Biden called on Congress to support his so-called “American Jobs Plan,” a $2.3 trillion package covering everything from infrastructure projects to “diversifying” neighborhoods to left-wing priorities on climate change and right-to-work laws, as well as his $1.8 trillion proposal to federally subsidize child care and incentivize stay-at-home mothers to rejoin the workforce. 

All of this, he claimed, would be paid for by raising taxes on “corporate America and the wealthiest 1 percent of Americans” without affecting those who make less than $400,000 a year, though such taxes historically translate to the lower and middle class paying higher prices for goods and services, as well as reduced job creation.

Later in the speech, Biden called on Congress to pass the so-called LGBT “Equality” Act, enact new gun control measures, support amnesty for illegal immigrants, and send to his desk the so-called “For the People” Act, which would make vote fraud dramatically easier while severely limiting states’ ability to enact basic election security measures such as requiring photo ID. He also took the opportunity to promote the narrative of “systemic racism.”

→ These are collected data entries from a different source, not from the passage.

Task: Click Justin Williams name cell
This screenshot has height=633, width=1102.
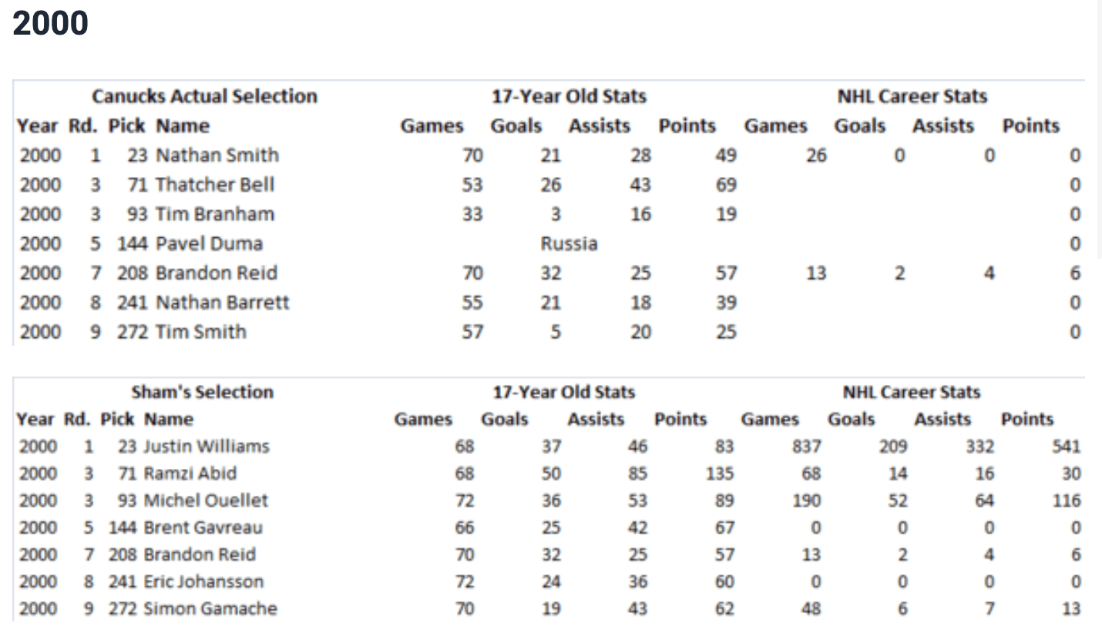Action: click(207, 447)
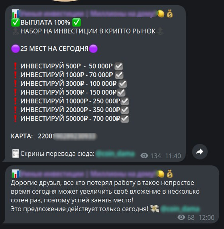Open the blurred channel name in first message

(x=88, y=14)
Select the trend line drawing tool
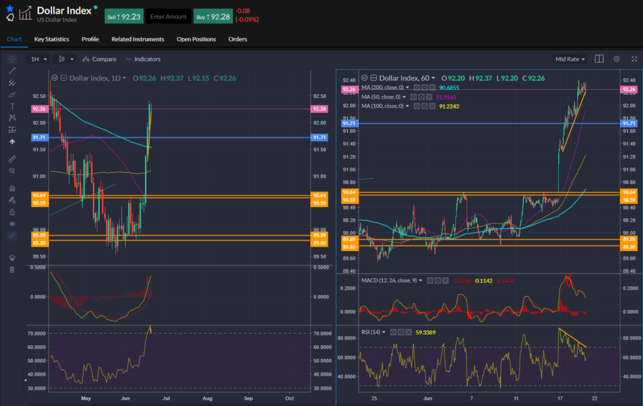The image size is (643, 406). point(13,70)
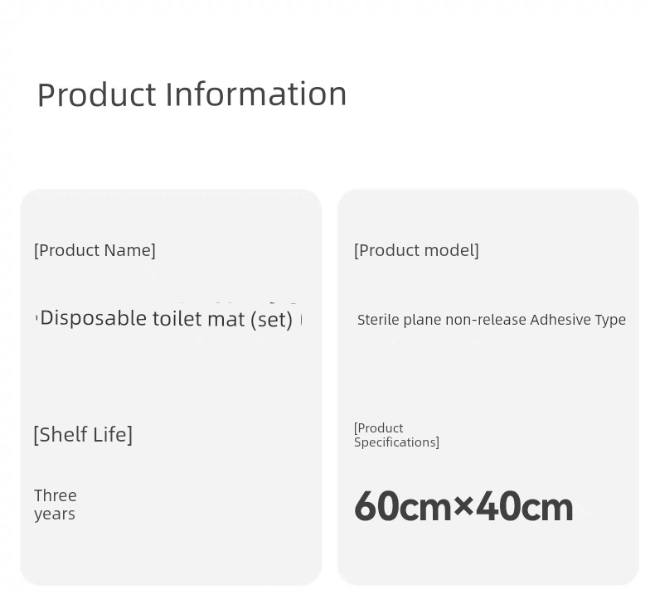Select the [Shelf Life] label
The image size is (655, 594).
pyautogui.click(x=83, y=435)
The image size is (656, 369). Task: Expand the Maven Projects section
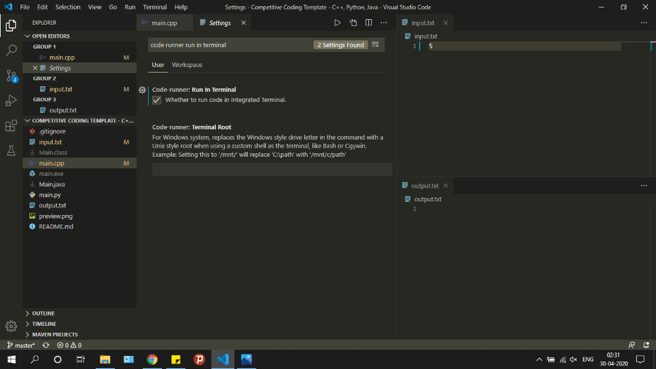tap(55, 335)
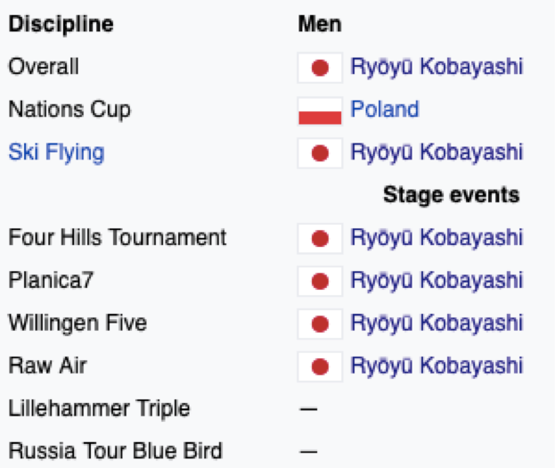Click Japan flag icon in Overall row
Viewport: 555px width, 468px height.
pyautogui.click(x=320, y=68)
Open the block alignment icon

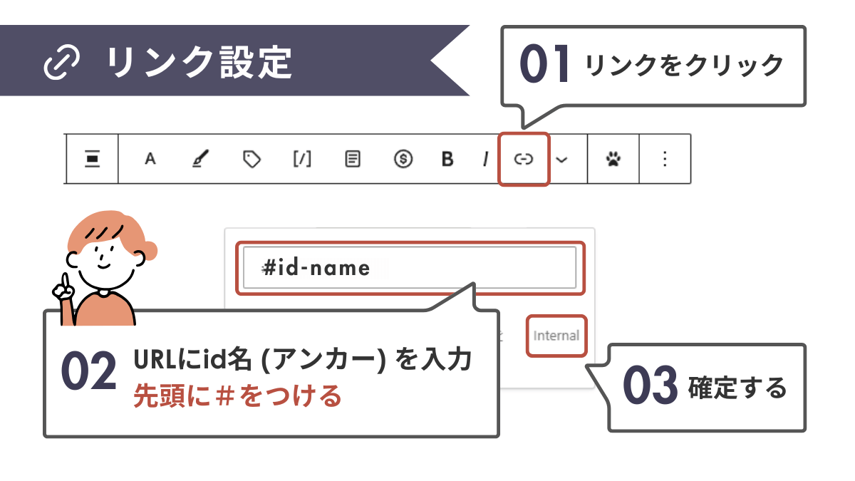[92, 160]
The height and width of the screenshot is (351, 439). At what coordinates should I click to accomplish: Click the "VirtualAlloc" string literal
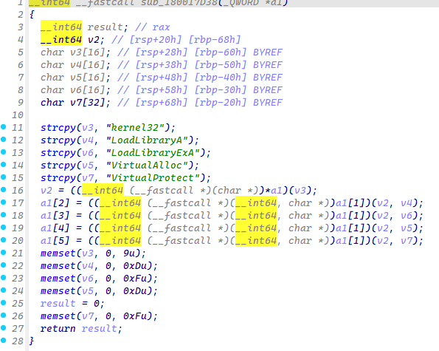147,166
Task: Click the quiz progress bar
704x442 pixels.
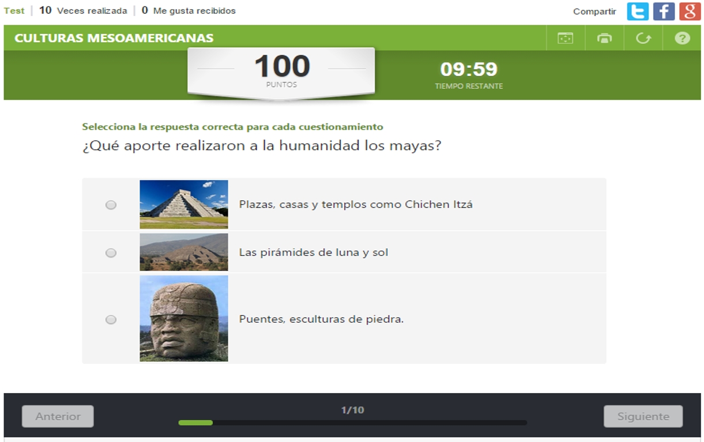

“After the conviction of George Floyd’s murderer, we can see how right she was – if we have the courage to act,” Biden said, framing the case as an example of the “knee of injustice on the neck of Black America.” While former Minneapolis police officer Derek Chauvin was convicted of murder for Floyd’s death, Minnesota far-left Democrat Attorney General Keith Ellison recently admitted authorities had no evidence that race was a motivating factor in Chauvin’s actions. 

“My fellow Americans, we have to come together. To rebuild trust between law enforcement and the people they serve. To root out systemic racism in our criminal justice system,” Biden declared. “We have a giant opportunity to bend to the arc of the moral universe toward justice. Real justice. And with the plans I outlined tonight, we have a real chance to root out systemic racism that plagues American life in many other ways.”

South Carolina Republican U.S. Sen. Tim Scott, who is controversial among some conservatives for partially siding with Democrats on race and law enforcement issues, delivered the official Republican response to Biden’s speech, during which he hit the president for “abandoning principles he held for decades. Now, he says your tax dollars should fund abortions. He’s laying groundwork to pack the Supreme Court! This is not common ground.”

“Hear me clearly: America is not a racist country,” Scott said. “It’s backwards to fight discrimination with different discrimination. And it’s wrong to try to use our painful past to dishonestly shut down debates in the present.”